Users Rush to Earn Points, Projects Rush to Cash Out: Incentive Design for "Quick In and Out"

Jesse has repeatedly emphasized slogans like "permissionless token launches" and "continuously cultivating long-term holders," hoping to create a decentralized market mechanism that allows developers to operate projects together with the community from day one, rather than viewing exchanges as short-term exit points.

Senior secondary analyst @JunShao_666 believes that what truly frustrates Jesse is that his piece of the cake is being threatened; this mechanism is quietly rewriting the "value magnetic field" of Crypto.

According to historical data from DeFiLlama, over 70% of the TVL of projects launched on Binance Alpha was halved within three months. The incentive design leans towards "quick in and out": users earn points for airdrops, while project teams hedge and cash out.

The development path of Base and Coinbase is "on-chain cold start," where projects first launch permissionlessly on DEX, establishing a real and closely bound holder community, and then distribute on centralized exchanges.
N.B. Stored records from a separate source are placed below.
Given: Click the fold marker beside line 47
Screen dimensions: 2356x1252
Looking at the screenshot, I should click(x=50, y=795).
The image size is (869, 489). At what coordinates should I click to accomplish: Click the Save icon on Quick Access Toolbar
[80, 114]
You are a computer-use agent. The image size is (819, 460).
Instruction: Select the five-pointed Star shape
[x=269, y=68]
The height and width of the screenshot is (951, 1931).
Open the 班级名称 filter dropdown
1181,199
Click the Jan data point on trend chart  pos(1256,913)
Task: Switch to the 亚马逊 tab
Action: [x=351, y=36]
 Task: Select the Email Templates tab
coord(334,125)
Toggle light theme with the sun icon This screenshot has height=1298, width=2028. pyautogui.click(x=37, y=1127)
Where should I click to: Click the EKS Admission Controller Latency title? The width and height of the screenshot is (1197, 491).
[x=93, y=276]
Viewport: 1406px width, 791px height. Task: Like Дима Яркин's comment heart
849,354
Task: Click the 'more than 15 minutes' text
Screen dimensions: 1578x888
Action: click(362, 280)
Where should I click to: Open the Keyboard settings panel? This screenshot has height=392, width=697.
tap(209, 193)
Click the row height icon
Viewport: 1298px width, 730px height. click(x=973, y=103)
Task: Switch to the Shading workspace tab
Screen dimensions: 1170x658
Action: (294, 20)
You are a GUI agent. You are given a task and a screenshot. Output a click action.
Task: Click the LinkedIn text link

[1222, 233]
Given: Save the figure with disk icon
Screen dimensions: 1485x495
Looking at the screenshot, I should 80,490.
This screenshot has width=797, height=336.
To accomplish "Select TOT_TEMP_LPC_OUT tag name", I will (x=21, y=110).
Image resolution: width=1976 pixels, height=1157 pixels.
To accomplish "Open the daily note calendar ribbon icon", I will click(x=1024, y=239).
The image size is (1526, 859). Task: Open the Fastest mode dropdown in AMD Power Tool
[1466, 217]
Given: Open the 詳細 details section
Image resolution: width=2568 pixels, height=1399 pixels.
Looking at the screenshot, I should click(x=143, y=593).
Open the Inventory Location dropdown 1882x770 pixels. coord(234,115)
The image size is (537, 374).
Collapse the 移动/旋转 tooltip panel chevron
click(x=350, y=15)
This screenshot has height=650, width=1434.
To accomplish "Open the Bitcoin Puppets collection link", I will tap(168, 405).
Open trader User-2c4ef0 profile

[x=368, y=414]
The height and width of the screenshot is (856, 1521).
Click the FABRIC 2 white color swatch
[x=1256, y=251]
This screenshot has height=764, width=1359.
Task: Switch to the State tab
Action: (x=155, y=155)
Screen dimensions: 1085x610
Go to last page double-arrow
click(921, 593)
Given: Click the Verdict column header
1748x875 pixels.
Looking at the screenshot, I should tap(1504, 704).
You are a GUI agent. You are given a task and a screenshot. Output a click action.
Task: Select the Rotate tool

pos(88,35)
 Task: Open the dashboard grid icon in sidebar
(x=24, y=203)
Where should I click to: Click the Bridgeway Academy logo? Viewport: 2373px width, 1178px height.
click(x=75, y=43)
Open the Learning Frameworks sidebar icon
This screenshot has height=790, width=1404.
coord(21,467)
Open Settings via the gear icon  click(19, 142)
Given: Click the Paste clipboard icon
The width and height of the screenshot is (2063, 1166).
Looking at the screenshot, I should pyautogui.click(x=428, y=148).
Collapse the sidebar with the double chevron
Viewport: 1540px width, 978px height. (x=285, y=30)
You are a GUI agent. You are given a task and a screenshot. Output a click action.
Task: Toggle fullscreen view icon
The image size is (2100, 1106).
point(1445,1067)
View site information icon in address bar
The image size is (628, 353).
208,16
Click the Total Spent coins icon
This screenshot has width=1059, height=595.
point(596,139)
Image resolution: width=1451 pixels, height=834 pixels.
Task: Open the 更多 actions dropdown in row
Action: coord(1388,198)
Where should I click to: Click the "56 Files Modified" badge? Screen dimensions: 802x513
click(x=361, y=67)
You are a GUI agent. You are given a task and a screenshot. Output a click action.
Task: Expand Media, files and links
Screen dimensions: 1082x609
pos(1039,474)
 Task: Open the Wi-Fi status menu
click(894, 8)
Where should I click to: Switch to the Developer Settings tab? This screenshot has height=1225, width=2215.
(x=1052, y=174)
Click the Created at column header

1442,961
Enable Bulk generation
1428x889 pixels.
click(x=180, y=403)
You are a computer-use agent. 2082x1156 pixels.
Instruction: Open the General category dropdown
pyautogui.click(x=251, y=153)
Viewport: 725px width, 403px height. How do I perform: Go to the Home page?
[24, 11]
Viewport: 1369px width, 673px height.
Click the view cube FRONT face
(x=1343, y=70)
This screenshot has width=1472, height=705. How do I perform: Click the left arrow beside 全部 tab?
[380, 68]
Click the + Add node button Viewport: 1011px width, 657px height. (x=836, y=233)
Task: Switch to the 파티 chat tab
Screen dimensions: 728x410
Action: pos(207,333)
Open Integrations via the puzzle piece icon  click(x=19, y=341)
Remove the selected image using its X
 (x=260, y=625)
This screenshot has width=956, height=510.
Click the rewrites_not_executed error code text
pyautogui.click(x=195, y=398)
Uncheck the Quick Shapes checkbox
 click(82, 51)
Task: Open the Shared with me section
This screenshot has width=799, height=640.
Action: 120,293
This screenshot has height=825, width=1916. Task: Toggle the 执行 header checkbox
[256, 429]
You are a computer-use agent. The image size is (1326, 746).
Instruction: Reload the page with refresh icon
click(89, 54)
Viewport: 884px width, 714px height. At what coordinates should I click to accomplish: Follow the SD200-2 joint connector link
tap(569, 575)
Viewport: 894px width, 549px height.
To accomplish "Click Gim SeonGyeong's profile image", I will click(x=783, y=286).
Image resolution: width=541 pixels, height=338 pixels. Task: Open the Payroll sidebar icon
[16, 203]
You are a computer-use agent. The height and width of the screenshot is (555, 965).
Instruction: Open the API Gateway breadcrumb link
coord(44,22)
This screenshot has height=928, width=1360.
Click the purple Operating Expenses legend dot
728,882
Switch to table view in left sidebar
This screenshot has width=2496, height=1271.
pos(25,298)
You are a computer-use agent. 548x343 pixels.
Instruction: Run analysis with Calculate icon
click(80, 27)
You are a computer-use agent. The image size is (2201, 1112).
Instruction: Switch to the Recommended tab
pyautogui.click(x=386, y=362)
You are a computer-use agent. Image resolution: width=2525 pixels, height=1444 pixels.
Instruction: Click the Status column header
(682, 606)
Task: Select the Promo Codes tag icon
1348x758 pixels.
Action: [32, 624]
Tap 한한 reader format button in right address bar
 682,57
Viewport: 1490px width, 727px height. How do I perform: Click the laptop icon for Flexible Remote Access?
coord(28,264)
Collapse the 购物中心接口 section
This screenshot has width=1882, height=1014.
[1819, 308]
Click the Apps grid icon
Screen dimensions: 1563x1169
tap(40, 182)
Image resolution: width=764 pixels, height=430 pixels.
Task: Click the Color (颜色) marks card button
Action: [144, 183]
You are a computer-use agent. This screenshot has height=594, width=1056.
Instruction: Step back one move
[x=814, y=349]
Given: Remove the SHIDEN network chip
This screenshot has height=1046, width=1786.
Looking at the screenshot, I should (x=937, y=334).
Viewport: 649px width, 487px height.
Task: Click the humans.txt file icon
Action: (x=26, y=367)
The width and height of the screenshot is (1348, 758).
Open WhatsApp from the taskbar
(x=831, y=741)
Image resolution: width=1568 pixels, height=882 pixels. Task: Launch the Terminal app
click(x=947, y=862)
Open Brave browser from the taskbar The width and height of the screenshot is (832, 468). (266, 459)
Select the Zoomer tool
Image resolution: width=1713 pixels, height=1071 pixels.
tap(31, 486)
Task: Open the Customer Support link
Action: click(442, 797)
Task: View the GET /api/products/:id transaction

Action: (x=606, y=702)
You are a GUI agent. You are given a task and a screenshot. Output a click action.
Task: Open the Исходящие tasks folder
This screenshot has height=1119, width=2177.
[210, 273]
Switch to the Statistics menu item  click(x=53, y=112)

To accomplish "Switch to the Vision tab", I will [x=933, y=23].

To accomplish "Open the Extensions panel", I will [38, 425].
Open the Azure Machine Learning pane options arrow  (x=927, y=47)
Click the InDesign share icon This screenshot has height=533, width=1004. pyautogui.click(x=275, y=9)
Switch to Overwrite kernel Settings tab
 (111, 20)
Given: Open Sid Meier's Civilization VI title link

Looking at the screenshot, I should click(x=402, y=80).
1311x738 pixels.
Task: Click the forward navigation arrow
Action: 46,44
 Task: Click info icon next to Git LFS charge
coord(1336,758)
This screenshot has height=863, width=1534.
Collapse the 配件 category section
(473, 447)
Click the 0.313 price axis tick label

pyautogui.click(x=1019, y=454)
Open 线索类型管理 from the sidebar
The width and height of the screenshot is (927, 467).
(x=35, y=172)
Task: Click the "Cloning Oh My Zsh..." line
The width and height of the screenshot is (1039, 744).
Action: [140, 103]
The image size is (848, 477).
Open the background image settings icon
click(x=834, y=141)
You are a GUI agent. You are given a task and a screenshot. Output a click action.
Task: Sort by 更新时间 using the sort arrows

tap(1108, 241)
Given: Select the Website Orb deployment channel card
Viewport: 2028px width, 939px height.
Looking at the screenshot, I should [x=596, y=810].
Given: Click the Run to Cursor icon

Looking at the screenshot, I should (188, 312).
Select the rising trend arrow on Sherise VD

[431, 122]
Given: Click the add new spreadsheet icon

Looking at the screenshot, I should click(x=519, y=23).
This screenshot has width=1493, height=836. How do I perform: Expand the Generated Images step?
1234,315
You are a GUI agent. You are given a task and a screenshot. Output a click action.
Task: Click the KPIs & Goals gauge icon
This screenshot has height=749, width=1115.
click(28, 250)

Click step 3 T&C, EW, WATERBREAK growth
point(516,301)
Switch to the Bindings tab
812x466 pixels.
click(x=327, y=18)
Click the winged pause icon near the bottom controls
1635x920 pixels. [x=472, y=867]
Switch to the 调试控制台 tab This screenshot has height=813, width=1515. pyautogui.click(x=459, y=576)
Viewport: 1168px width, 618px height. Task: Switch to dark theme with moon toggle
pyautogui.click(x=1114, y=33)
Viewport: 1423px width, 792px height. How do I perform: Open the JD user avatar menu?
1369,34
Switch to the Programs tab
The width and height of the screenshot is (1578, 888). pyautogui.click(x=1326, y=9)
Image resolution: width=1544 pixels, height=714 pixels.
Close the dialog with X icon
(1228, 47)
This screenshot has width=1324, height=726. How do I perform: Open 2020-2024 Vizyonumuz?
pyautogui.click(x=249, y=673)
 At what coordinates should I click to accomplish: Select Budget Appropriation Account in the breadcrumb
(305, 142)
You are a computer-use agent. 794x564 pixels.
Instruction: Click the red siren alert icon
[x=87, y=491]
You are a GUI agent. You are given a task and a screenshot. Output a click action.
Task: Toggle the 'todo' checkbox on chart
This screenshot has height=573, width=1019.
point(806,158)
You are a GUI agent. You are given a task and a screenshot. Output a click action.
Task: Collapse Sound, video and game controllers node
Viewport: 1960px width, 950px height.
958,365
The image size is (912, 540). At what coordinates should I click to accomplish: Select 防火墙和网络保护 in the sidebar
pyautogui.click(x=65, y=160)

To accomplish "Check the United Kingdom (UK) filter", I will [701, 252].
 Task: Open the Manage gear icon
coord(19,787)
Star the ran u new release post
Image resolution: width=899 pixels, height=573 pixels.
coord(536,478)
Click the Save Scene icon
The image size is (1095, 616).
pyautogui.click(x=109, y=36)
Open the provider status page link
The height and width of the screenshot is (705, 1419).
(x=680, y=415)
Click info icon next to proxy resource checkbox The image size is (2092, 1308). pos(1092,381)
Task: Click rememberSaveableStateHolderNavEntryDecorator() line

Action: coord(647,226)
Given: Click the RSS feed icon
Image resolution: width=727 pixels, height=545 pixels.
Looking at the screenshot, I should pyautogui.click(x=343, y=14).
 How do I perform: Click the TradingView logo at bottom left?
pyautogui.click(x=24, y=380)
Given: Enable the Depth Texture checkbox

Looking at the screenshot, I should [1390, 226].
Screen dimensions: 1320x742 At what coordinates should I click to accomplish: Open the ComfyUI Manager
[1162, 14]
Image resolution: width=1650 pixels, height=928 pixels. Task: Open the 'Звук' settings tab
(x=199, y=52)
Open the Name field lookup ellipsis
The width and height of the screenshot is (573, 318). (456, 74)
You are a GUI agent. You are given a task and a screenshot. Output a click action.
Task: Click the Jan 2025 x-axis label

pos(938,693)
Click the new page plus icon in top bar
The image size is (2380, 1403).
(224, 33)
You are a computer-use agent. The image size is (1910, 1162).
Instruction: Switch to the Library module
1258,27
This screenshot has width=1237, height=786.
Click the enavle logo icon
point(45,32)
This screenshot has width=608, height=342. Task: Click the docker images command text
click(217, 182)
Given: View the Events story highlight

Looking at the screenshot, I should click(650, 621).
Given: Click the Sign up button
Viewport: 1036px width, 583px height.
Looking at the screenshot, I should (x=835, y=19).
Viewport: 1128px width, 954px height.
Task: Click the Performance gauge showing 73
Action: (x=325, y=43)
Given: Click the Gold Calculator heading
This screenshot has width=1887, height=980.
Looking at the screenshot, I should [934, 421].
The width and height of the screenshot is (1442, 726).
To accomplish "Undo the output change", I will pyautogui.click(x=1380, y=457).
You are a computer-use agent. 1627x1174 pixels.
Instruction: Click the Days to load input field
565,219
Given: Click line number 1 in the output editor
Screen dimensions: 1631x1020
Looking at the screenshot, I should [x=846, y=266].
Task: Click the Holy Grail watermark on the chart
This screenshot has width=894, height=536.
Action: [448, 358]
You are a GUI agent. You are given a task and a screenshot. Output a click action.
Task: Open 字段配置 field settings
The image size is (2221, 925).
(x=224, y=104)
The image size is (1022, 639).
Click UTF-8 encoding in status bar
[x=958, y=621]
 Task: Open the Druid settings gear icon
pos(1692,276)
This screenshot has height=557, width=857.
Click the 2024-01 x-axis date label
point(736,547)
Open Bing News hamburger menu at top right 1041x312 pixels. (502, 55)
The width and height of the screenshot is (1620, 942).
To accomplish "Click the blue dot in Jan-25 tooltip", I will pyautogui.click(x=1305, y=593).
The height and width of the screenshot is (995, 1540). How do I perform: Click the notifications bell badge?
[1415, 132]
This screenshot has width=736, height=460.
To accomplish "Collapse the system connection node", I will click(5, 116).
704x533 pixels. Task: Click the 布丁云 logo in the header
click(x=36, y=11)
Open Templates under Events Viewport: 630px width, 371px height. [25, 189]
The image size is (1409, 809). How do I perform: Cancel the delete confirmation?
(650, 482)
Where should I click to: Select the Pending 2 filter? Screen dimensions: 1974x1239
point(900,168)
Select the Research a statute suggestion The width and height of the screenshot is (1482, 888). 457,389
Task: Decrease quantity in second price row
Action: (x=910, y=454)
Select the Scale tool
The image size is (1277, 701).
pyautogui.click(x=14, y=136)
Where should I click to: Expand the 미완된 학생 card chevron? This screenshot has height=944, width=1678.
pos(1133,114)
This Day 1 rooted concept has allowed Base's TVL to soar from zero to over $10 billion during the 2024-25 cycle.

However, Binance's fast-food mechanism has left project teams questioning why they should slowly cultivate on Base when they could directly list on Binance and cash out within a month.

Jesse believes that his platform has invested significant resources to build advanced infrastructure, such as flashblocks that improve trading efficiency and transparency, as well as deep integration with DEX, aiming to provide project teams with a fair, open, and efficient on-chain development environment.

Currently, however, this infrastructure faces the risk of being "hitchhiked" by other centralized exchanges that primarily operate on quick exits and high listing fees.